__Your goal__: Write out exactly the lines between the line containing "Task: Click the Sounds Aad header tab" and the end of the records, counting both ends, and leave out all pictures.

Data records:
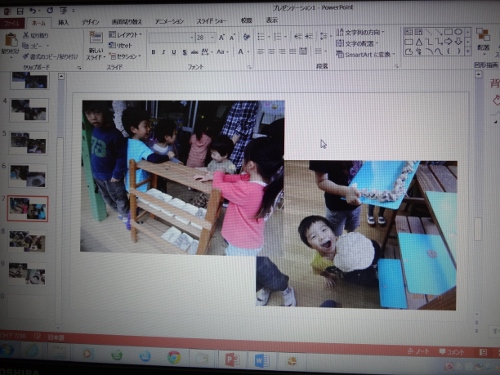Toggle Underline formatting button

click(174, 52)
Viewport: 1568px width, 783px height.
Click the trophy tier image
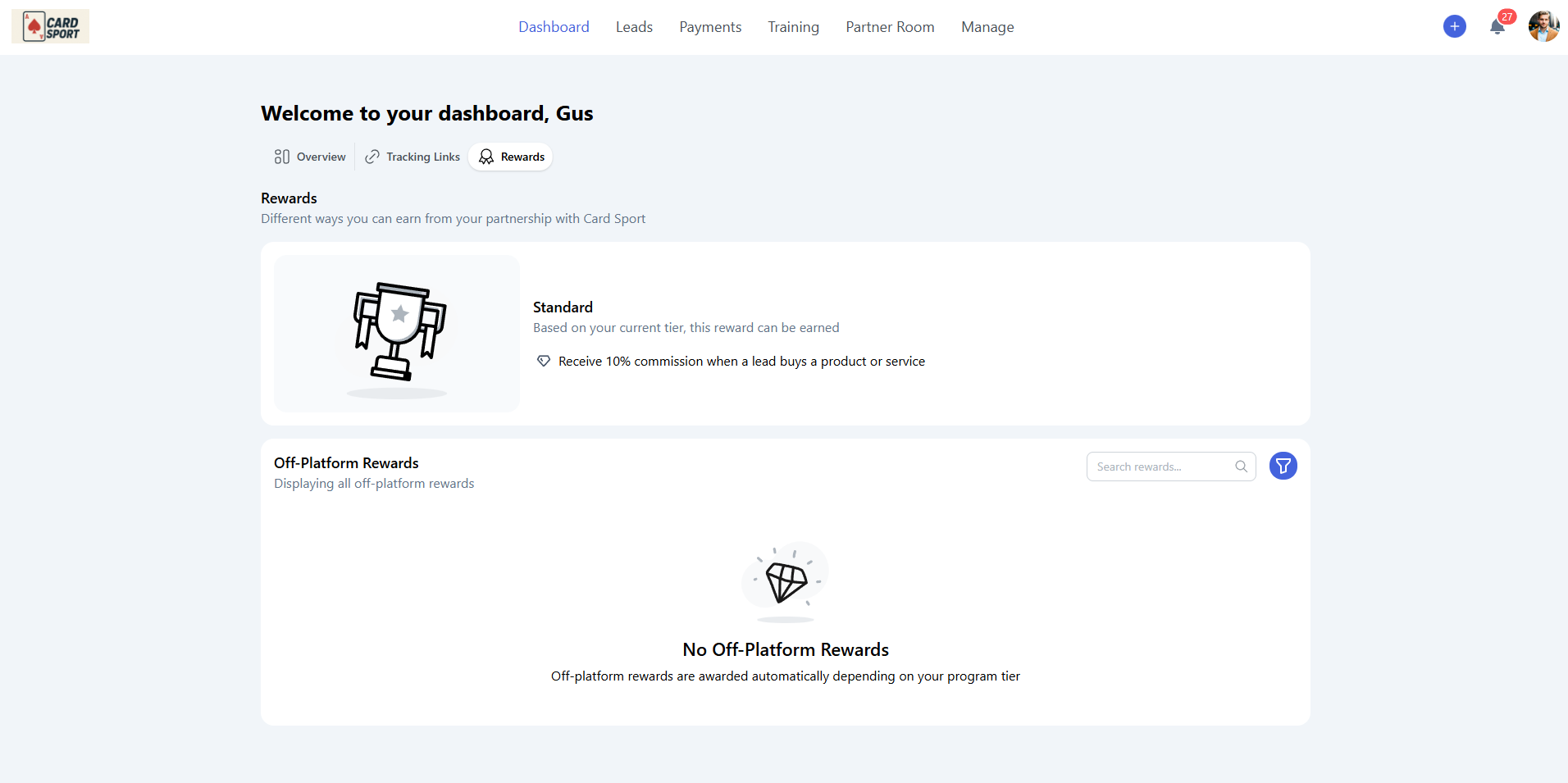click(x=398, y=333)
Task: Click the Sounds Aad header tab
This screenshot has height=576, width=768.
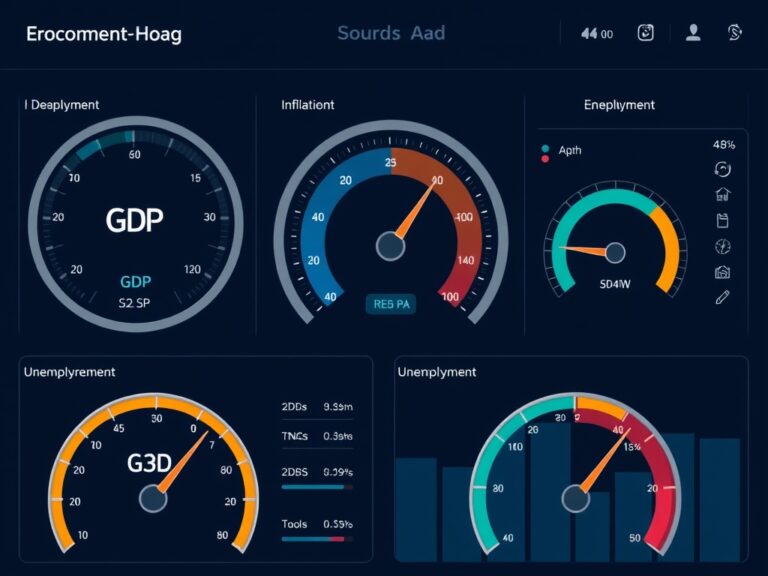Action: pyautogui.click(x=391, y=33)

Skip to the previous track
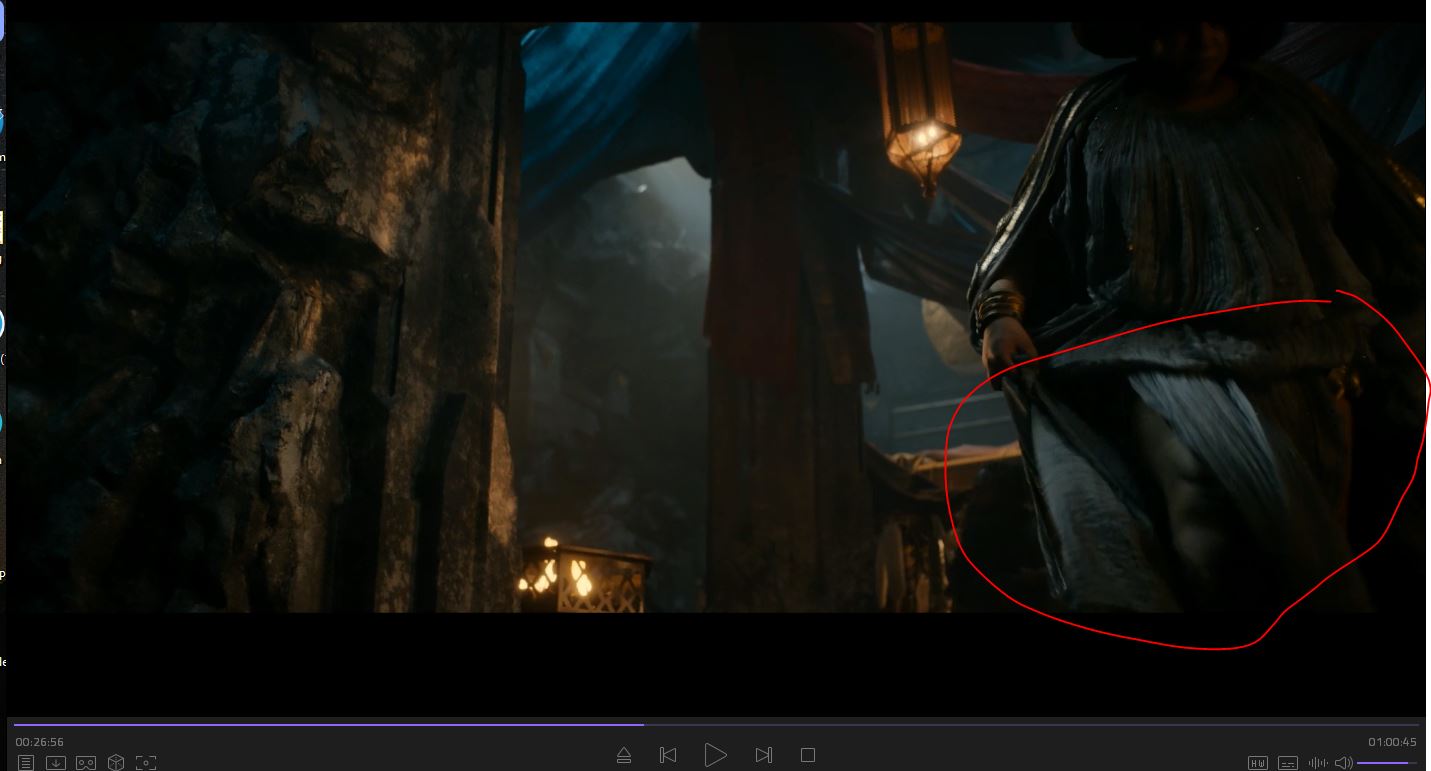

__Response to the exercise__:
Task: Click the Sounds Aad header tab
This screenshot has height=576, width=768.
Action: pyautogui.click(x=391, y=33)

Skip to the previous track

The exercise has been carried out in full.